Poorbita Bagchi Karnataka

March 16th, 2018 / 5:45 PM

Bengaluru, which is now turning into a concrete jungle, was once called the “Garden City” of India. Sprawling lakes and beautiful canopies adorned the city. Rapid urbanisation has led to the decrease of green cover to the extent that only 14,78,500 trees are left, according to an IISc study.

With this severe reduction of green cover, the only respite for Bangalore is the Bannerghatta National Park, which is often called the lungs of the city. Bannerghatta National park situated in the south of Bangalore was started in the year 1971 over an area of 110.1 comprised of 12 reserve forests. Now, a total of 11005.89 Ha of the area is under the park.

Importance of Bannerghatta

It is home to several species of animals including the endangered Asian Elephants, Indian Gaur, Sambar Deer, Spotted Deer, Wild pig, Sloth Bear, Pangolin, Black-naped Hare etc. Now, just several species of reptiles, mammals, amphibians and birds live in the forest. It is also an important location on the northern side of Mysore Elephant Reserve. It facilitates the movement path for Asian elephants that migrate from the adjacent Cauvery Wildlife Sanctuary, Krishnagiri and Hosur Forest Division of Tamil Nadu.

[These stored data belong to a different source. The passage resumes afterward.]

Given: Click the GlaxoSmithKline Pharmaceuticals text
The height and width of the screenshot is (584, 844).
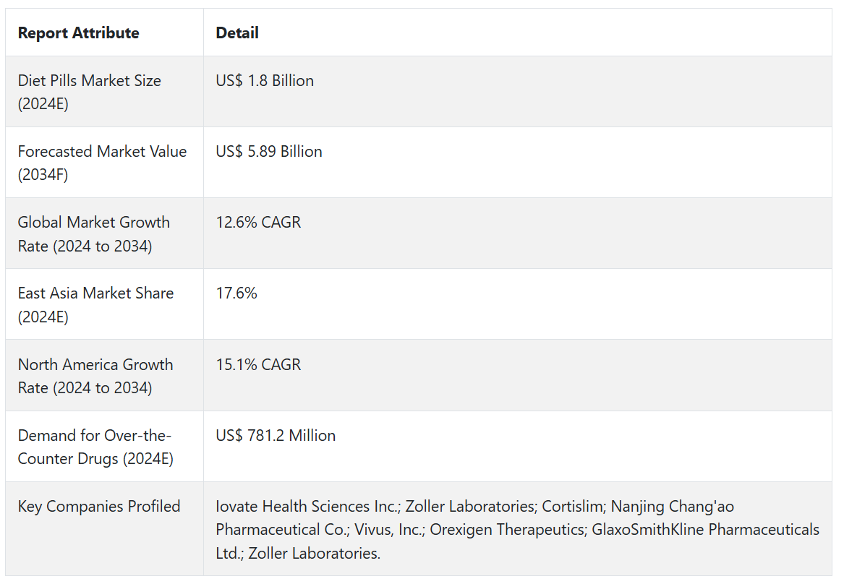Looking at the screenshot, I should [705, 530].
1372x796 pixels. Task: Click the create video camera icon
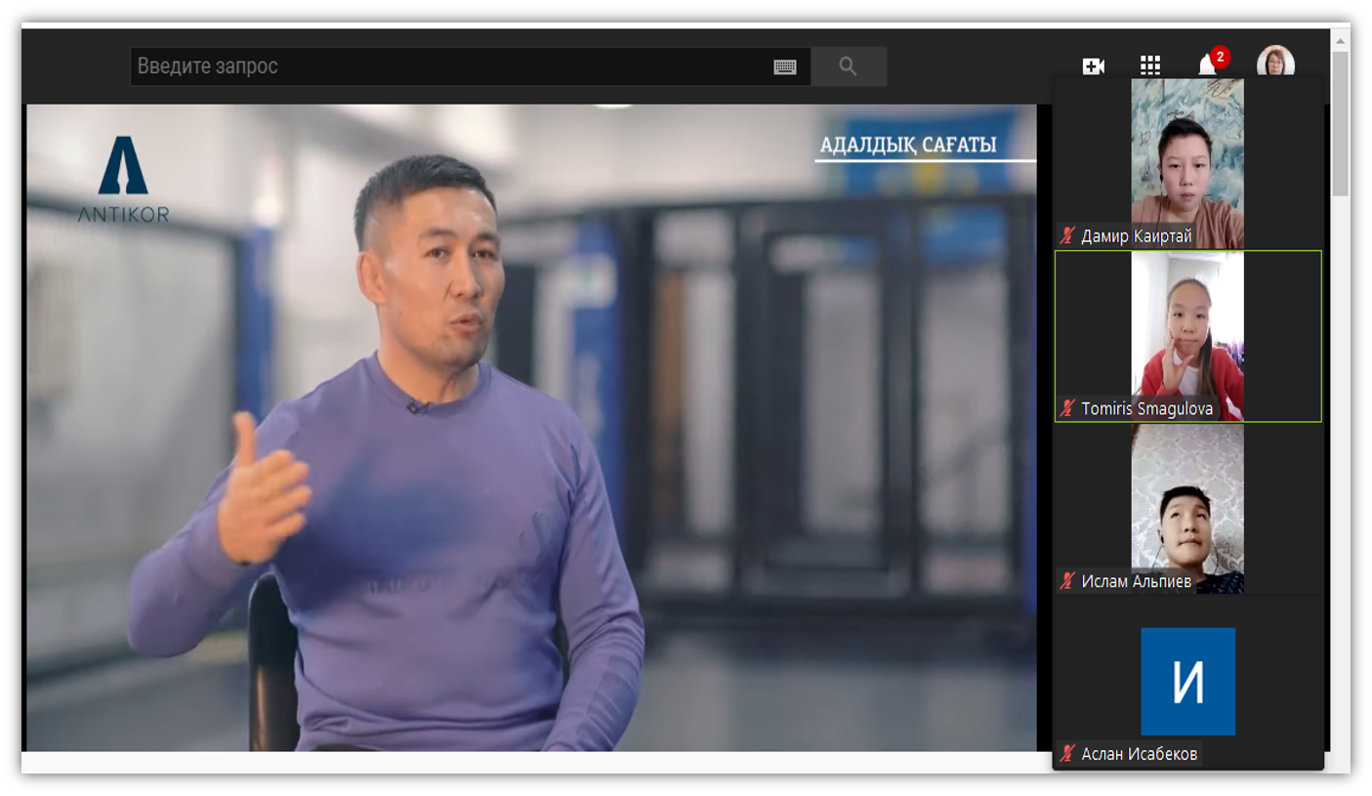1093,66
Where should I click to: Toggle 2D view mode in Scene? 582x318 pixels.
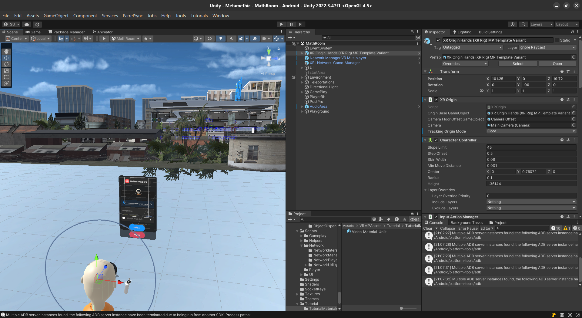point(209,39)
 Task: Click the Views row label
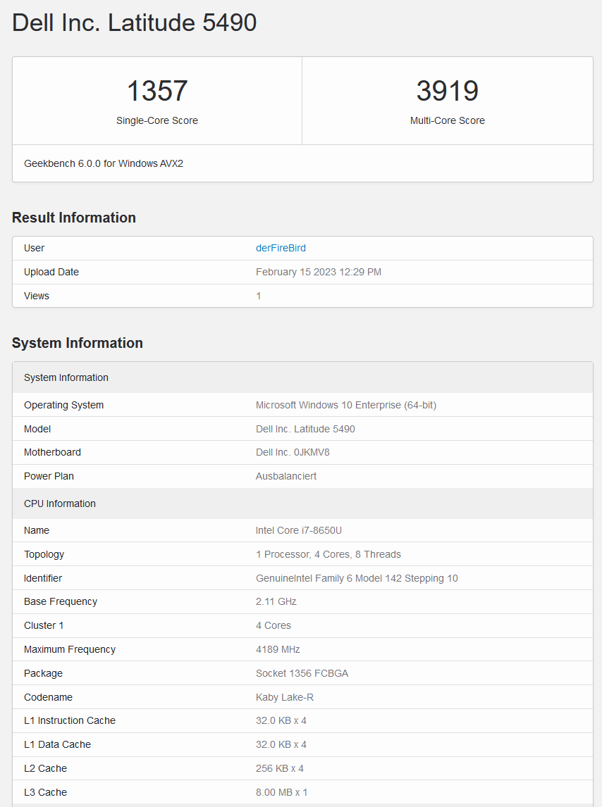click(x=37, y=296)
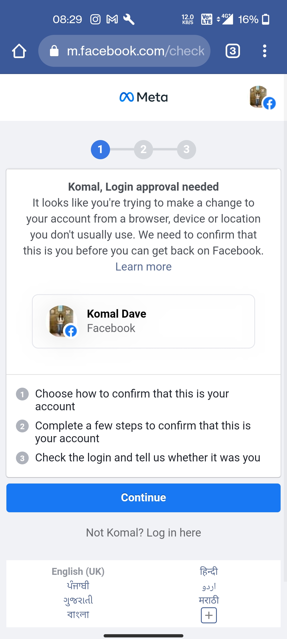The height and width of the screenshot is (639, 287).
Task: Expand more languages with the plus button
Action: click(x=209, y=615)
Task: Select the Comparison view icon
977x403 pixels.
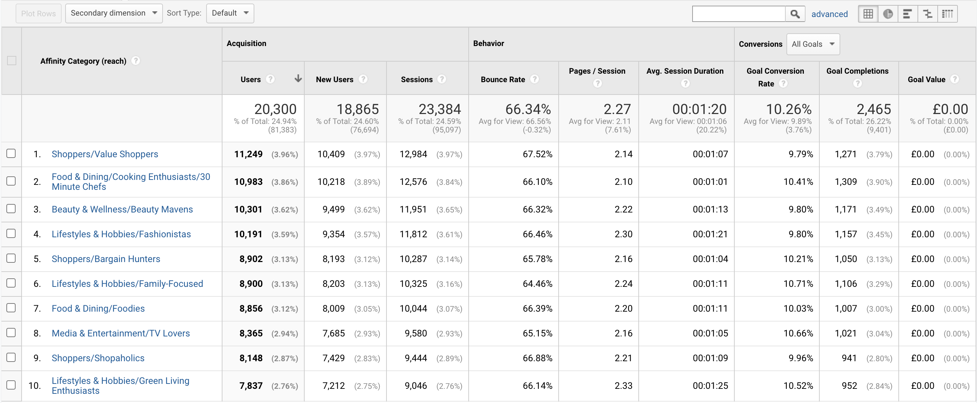Action: (x=927, y=14)
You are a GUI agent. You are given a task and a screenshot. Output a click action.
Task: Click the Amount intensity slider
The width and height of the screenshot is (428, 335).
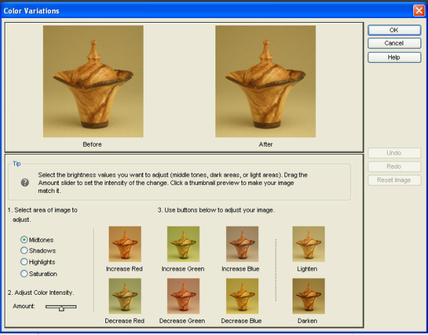tap(61, 308)
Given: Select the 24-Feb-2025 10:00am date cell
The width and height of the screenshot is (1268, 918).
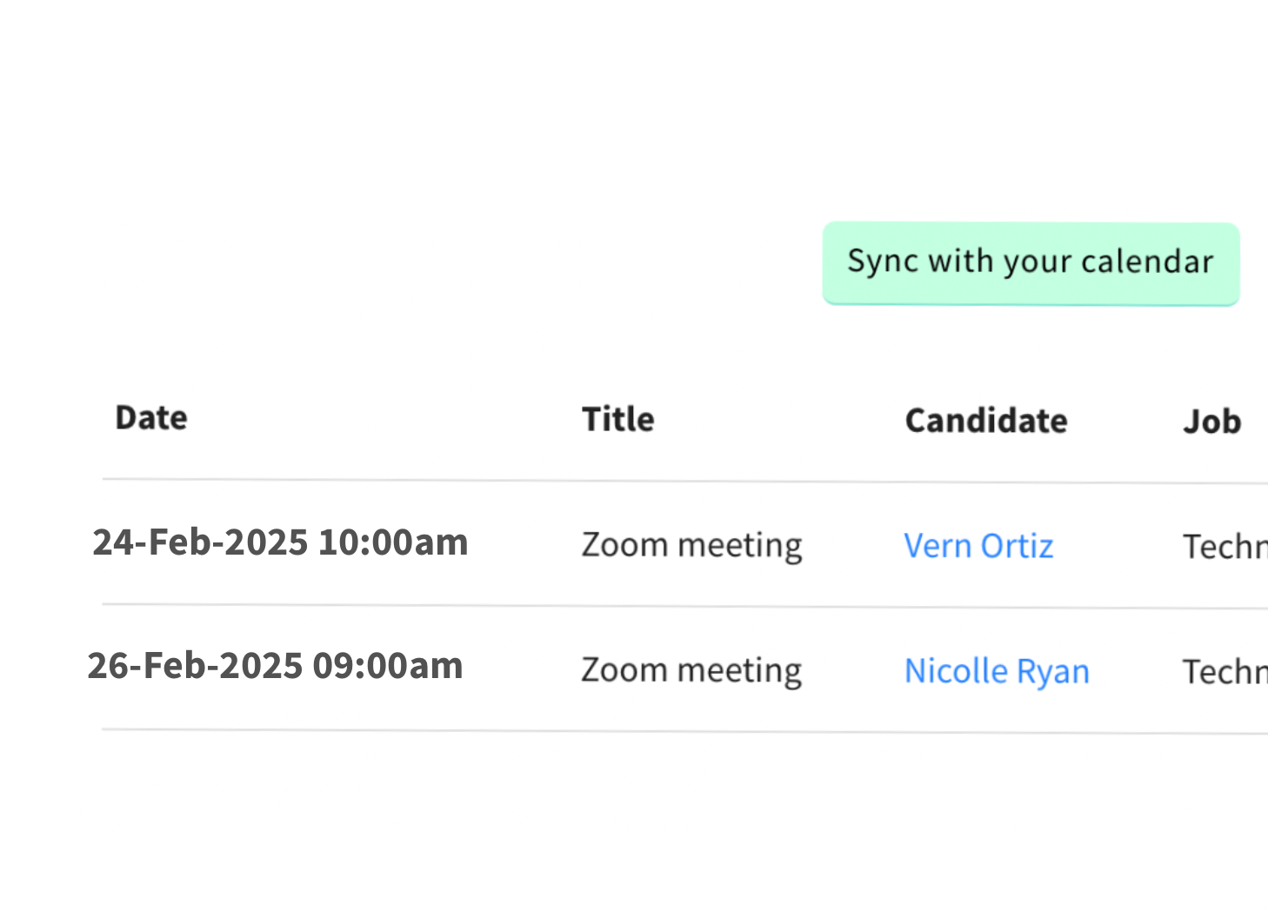Looking at the screenshot, I should (280, 542).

It is a crucial watershed for streams such as Antaragange Hole, Rayathmala Hole, Hebbalahalla, Suvarnamukhi. All these streams drain into the river Cauvery. It also sustains hydrology vital for maintaining the hydrological regime of rivers.

There are almost 120 human settlements located within five kms from the Bannerghatta National Park boundary, and there are five human settlements inside. Scheduled Tribes dominate the settlements with livestock rearing and agriculture as their main profession.    

What is the need for the forest?

The unchecked exploitation of forest resources due to urbanisation has been a significant threat to the conservation of forest and its resources.  

Stone quarrying and artificial sand manufacturing industries have been posing threats to the survival of national park. Even though there is a ban on quarrying of building materials around the national park to a radius of 1 km from the boundary of the park, the quarrying activities go unchecked.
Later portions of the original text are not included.